§ EXERCISE: For the material below, count the lines containing "magnifier" and reply with the number alone.

§ MATERIAL PROVIDED:
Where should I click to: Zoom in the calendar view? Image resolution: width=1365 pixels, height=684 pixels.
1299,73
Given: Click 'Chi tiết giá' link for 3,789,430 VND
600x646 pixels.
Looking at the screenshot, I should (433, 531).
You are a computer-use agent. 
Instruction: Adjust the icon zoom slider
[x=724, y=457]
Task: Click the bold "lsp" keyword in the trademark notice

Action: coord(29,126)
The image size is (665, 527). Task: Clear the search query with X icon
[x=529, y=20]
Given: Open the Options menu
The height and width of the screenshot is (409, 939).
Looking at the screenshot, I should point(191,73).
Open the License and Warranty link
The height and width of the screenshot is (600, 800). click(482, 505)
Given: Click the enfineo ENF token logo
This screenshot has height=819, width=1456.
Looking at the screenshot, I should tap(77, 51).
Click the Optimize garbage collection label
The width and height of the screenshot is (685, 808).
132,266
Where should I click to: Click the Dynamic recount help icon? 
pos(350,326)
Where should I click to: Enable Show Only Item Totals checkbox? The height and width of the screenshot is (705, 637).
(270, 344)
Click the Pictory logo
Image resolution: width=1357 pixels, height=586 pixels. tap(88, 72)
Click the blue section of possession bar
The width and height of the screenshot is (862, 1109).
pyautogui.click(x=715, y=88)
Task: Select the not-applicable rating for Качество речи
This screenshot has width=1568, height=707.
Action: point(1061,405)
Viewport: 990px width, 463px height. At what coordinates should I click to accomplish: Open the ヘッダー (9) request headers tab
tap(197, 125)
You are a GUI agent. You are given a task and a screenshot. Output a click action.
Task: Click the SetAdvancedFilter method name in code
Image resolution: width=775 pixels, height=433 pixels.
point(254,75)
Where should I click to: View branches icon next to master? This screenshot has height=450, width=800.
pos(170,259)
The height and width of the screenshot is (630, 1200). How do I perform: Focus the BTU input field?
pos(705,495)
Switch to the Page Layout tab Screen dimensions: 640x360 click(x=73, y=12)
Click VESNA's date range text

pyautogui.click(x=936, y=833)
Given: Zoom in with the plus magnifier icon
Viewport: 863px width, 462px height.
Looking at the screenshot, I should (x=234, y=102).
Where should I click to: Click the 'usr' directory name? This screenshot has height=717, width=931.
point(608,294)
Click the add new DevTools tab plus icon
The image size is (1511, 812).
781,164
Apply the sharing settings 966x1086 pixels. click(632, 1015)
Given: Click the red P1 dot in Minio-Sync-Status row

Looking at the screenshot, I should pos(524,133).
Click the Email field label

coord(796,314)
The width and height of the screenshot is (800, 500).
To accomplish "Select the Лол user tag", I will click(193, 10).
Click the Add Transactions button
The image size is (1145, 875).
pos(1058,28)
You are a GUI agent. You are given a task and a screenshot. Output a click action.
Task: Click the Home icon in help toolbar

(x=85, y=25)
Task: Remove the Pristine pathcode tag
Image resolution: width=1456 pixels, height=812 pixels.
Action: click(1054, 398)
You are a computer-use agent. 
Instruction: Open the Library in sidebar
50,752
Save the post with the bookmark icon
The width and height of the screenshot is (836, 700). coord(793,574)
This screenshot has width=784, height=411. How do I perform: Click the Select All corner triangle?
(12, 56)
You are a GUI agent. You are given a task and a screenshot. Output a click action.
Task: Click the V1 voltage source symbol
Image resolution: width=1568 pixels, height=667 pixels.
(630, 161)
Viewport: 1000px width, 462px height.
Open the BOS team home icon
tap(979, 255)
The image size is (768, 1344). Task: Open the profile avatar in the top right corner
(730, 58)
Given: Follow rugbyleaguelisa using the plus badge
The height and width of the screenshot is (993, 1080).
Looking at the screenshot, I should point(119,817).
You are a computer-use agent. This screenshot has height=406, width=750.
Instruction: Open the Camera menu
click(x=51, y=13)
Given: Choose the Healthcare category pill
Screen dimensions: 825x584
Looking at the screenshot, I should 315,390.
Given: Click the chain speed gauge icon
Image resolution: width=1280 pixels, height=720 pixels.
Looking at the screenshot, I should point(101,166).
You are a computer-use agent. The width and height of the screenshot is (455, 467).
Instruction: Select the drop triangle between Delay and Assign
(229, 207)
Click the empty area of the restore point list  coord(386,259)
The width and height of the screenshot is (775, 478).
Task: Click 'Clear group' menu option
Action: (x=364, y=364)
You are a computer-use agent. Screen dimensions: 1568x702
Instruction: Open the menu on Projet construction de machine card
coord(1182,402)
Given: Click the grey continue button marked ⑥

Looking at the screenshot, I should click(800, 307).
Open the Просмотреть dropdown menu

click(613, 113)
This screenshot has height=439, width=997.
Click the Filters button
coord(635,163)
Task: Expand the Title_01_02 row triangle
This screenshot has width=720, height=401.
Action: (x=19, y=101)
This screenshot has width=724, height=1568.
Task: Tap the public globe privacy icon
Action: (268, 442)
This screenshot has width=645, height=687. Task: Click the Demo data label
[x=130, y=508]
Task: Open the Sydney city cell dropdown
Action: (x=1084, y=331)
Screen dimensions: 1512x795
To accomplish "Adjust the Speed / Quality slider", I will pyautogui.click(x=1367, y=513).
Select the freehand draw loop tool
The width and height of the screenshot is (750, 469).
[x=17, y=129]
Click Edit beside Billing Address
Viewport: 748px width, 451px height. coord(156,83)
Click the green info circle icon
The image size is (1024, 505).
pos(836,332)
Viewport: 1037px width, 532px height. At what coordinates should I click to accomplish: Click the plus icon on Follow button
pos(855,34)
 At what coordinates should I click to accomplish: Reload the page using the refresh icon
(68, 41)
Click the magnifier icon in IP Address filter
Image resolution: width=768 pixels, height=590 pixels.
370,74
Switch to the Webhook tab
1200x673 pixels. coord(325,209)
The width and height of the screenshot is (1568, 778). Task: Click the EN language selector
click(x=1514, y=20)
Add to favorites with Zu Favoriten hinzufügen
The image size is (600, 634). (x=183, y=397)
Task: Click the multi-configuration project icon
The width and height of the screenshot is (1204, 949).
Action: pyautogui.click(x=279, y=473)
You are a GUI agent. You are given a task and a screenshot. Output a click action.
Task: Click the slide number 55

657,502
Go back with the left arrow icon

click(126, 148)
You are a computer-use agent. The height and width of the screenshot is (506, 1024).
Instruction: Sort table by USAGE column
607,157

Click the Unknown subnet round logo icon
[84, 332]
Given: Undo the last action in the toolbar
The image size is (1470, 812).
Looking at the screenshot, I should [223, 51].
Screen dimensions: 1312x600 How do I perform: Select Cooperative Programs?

§ EXPECTED ANSWER: 2